Context and metadata¶

Property / Method	Type	Description
`ctx`	`FileContext`	File context for this node
`get_metadata(ProviderClass)`	provider instance	Shortcut for `ctx.get_metadata()`
`raw`	`TSNode`	Underlying tree-sitter node

Node vs NodeProxy (implementation detail)¶

In batch mode (the default), check() receives a NodeProxy instead of a full Node. You don’t need to change anything in your rules — NodeProxy supports the same API.

Why it exists¶

Performance. NodeProxy stores pre-computed fields from Rust as a compact struct (4 slots, same as Node), avoiding FFI overhead for common properties like type, start_byte, line, column, parent_type, and child_count.

Automatic inflation¶

Accessing heavyweight properties — children, parent, named_children, walk() — transparently inflates the proxy to a full Node. This is O(log depth) and cached; subsequent accesses are instant.

Type checking¶

Both Node and NodeProxy support equality comparison with each other. However, isinstance(node, Node) returns False for a NodeProxy. Use duck-typing or check hasattr instead of isinstance.

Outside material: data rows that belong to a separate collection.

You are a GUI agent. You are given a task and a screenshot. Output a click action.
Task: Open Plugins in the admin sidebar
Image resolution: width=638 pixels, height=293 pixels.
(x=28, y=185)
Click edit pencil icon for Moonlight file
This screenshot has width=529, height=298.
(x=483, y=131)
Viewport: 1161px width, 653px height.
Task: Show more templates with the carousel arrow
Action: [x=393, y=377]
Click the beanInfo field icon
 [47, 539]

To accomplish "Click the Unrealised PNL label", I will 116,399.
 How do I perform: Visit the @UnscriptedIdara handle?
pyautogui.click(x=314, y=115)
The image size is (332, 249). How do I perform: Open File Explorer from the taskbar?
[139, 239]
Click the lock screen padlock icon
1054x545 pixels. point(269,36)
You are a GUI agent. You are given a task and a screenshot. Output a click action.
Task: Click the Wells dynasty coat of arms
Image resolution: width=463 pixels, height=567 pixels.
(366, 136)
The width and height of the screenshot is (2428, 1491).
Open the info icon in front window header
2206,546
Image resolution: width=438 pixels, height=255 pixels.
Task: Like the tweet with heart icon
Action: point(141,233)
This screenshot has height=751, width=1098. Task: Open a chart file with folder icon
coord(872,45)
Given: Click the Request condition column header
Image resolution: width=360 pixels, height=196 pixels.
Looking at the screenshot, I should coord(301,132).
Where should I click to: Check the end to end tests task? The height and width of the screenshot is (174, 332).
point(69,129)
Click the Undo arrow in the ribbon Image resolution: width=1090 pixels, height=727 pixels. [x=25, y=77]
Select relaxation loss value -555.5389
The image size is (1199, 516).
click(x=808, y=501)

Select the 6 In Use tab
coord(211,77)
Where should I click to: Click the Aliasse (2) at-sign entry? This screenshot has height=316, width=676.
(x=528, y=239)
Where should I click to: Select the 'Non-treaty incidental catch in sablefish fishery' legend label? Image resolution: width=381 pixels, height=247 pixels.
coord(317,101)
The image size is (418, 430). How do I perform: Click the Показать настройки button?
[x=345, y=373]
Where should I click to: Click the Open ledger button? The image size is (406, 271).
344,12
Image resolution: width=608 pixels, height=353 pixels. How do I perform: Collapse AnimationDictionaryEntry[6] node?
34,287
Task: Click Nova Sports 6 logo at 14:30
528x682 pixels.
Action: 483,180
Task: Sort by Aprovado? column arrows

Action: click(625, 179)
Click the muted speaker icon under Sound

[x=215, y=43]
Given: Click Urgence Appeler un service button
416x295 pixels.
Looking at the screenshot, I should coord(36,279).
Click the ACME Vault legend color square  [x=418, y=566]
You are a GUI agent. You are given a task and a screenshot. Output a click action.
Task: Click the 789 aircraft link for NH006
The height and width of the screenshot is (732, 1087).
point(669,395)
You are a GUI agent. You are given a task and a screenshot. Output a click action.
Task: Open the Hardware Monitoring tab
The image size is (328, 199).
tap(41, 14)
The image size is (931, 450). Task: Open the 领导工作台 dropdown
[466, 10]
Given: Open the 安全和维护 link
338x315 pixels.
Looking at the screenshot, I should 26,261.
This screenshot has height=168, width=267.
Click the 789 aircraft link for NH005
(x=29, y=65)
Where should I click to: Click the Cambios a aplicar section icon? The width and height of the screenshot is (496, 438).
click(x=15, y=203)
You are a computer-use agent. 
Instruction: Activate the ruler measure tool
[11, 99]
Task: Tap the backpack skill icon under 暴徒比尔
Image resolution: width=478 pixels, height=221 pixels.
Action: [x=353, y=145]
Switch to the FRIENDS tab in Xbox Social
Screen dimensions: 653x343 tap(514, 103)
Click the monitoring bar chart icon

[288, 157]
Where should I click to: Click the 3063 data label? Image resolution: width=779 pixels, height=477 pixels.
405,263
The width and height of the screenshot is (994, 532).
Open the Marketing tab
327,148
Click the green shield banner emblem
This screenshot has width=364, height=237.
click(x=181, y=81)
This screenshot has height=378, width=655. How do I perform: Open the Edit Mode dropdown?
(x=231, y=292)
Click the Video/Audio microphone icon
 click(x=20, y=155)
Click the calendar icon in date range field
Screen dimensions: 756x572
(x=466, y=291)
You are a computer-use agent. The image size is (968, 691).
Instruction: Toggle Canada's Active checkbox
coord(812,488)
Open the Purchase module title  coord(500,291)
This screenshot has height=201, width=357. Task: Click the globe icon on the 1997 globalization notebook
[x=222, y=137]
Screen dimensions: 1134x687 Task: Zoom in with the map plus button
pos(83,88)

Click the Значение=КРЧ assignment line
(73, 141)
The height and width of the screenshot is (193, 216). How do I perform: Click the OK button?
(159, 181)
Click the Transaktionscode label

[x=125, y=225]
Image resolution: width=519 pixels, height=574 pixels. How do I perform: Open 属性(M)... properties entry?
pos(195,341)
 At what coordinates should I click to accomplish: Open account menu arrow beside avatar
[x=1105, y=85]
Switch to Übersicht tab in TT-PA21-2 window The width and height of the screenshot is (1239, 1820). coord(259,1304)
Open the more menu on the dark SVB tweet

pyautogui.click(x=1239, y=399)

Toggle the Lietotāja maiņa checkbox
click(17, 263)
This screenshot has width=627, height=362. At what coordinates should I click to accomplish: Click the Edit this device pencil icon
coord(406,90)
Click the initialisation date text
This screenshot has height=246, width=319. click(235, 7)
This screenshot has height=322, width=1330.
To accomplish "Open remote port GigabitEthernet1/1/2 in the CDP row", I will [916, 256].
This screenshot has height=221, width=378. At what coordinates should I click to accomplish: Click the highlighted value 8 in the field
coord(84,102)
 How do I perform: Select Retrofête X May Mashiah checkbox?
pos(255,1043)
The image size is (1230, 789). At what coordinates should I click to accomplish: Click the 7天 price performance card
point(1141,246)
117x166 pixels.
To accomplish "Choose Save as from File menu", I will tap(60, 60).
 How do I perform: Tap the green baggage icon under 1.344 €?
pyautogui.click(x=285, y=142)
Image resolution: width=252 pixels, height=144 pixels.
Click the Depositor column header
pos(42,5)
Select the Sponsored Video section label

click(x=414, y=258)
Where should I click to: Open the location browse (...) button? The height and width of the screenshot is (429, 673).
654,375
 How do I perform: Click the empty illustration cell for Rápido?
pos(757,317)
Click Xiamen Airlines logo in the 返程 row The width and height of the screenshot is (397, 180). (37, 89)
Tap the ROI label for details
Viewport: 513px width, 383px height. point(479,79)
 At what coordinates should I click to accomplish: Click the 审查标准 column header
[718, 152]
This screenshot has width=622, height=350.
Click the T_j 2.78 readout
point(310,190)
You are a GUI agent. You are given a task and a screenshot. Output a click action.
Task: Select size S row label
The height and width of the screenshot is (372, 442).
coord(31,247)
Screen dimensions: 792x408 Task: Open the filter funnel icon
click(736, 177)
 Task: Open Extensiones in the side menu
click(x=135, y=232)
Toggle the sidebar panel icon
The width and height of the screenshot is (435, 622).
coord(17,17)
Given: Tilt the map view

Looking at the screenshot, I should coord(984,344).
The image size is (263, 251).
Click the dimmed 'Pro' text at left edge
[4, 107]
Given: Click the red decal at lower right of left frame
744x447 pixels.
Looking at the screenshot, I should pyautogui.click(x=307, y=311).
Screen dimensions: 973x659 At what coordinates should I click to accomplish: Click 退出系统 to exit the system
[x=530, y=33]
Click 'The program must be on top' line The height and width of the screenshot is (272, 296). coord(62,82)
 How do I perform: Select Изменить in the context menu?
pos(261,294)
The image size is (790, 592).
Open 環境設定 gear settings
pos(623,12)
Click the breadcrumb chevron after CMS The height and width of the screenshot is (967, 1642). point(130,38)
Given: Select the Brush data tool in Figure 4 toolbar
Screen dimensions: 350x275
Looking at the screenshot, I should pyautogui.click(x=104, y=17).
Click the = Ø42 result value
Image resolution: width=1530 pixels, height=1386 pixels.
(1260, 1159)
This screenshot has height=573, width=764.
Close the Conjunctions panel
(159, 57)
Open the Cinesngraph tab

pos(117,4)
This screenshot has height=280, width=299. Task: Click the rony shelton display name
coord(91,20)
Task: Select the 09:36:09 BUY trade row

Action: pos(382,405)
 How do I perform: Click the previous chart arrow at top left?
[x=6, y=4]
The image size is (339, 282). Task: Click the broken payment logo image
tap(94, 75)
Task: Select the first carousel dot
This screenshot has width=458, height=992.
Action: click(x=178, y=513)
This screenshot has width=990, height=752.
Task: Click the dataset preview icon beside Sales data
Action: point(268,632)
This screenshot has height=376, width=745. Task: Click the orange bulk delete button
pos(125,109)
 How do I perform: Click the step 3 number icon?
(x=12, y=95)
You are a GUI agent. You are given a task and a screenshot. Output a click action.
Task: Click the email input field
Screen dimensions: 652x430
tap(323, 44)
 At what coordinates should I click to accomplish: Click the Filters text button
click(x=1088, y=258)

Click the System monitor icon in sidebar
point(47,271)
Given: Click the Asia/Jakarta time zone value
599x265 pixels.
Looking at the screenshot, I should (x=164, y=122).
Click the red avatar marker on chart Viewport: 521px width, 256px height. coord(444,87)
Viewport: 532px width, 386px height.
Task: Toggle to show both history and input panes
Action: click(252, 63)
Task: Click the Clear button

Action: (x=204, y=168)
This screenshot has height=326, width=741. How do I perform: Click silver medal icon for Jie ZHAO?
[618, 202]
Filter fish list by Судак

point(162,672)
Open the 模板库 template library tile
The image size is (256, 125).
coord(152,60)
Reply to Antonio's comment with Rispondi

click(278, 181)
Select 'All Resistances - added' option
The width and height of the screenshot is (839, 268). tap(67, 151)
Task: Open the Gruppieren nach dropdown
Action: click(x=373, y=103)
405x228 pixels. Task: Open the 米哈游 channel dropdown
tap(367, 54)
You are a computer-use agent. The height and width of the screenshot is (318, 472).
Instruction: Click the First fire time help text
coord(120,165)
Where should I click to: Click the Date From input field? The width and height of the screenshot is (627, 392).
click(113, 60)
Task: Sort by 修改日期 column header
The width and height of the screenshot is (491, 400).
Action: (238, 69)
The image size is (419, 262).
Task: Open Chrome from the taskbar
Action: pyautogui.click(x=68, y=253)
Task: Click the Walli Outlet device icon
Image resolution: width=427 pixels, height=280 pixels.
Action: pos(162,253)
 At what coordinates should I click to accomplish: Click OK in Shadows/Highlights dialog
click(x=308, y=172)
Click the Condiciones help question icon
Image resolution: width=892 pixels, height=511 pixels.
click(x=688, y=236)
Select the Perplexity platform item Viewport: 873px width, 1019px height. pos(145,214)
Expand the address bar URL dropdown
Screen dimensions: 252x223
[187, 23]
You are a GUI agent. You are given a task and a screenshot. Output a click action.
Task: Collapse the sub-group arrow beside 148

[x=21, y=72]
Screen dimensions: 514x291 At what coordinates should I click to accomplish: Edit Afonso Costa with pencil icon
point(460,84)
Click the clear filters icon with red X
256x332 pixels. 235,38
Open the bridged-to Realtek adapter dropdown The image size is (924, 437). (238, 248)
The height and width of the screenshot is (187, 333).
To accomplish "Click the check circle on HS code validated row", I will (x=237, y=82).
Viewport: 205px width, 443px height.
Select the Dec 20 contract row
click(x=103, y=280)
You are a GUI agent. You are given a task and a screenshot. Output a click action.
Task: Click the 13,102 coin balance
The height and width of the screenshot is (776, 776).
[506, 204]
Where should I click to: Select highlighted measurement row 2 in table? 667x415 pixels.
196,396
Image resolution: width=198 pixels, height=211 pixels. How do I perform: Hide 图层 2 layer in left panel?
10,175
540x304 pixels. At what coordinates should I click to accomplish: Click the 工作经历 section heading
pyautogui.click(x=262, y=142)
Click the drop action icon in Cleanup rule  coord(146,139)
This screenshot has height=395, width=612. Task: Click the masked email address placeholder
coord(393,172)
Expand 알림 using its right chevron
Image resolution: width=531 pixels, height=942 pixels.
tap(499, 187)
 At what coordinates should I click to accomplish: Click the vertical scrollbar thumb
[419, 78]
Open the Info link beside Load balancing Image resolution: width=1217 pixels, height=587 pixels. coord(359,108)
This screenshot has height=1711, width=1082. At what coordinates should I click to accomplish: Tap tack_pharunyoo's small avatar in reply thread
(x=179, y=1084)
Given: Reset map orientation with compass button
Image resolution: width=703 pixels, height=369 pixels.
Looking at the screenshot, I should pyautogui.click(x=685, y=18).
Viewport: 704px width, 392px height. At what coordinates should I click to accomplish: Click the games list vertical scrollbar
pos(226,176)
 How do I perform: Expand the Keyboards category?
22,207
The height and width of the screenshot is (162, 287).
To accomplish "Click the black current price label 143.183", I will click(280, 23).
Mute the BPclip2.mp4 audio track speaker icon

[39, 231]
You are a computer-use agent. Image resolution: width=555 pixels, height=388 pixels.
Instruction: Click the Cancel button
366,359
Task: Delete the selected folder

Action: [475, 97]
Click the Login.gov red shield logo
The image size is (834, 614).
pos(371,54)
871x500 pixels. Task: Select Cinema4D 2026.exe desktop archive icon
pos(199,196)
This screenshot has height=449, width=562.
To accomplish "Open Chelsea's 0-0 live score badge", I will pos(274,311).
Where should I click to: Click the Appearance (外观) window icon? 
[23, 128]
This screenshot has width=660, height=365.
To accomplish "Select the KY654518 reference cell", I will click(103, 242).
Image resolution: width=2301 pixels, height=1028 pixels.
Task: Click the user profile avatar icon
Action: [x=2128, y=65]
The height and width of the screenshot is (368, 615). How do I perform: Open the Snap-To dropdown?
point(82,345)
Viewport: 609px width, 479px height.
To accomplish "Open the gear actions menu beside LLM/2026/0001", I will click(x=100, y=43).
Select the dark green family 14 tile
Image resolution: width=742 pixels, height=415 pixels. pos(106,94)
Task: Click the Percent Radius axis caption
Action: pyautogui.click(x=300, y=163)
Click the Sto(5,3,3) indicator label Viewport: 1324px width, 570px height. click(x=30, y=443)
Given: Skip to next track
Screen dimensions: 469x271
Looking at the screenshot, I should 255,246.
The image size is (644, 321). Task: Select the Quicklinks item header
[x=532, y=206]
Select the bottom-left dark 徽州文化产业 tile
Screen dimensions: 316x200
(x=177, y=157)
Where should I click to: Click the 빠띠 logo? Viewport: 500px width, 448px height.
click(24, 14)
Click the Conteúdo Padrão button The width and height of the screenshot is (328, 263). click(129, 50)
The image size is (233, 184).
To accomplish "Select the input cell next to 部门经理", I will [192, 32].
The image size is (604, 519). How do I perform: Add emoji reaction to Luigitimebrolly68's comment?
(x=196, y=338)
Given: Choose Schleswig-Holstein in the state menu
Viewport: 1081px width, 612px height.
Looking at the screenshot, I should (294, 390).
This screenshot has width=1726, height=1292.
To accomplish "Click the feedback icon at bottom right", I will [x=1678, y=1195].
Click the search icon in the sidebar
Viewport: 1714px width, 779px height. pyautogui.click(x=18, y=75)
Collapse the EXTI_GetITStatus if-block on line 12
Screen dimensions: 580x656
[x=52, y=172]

Pre-computed properties on NodeProxy¶

These properties are pre-computed from the Rust NodeEntry struct and available without FFI overhead. They also exist on Node but require a tree-sitter call:

Property	Type	Description
`parent_type`	`str \| None`	Type of the parent node
`child_count`	`int`	Number of children
`first_child_type`	`str \| None`	Type of the first child
`last_child_type`	`str \| None`	Type of the last child

Severity levels¶

Rules default to ERROR severity, which causes a non-zero exit code. For informational rules that should not break CI, set the severity explicitly:

from rude import Rule, Node, NodeType, Diagnostic, Severity
from collections.abc import Iterator


class TodoWithoutTicket(Rule):
    """Flag TODO comments without a ticket reference."""

    code = "ACME099"
    message = "TODO without ticket reference"
    severity = Severity.INFO
    node_types = {NodeType.COMMENT}

    def check(self, node: Node) -> Iterator[Diagnostic]:
        if "TODO" in node.text and not any(p in node.text for p in ("JIRA-", "GH-", "#")):
            yield self.diagnostic(node)

Four levels are available:

Level	Exit code	Shown with `--quiet`	Use for
`Severity.ERROR`	1	yes	bugs, security, correctness
`Severity.WARNING`	0	no	style, best practices
`Severity.INFO`	0	no	suggestions, hygiene
`Severity.HINT`	0	no	minor hints, optional

Registering rules¶

To make your rules available to Rude, you have three options:

Local rules – place them in a file and reference it in config:
```
[tool.rude]
local-rules = ["tools/lint_rules.py"]
```
Plugin package – distribute as a Python package with an entry point. See the Plugin development guide.
RULES list – export a RULES list from your module for explicit discovery:
```
# tools/lint_rules.py
RULES = [NoGlobalVariables, ReplaceOsPathJoin, NoPrintStatements]
```
If no RULES list is found, Rude auto-discovers all Rule subclasses in the module that have a code attribute.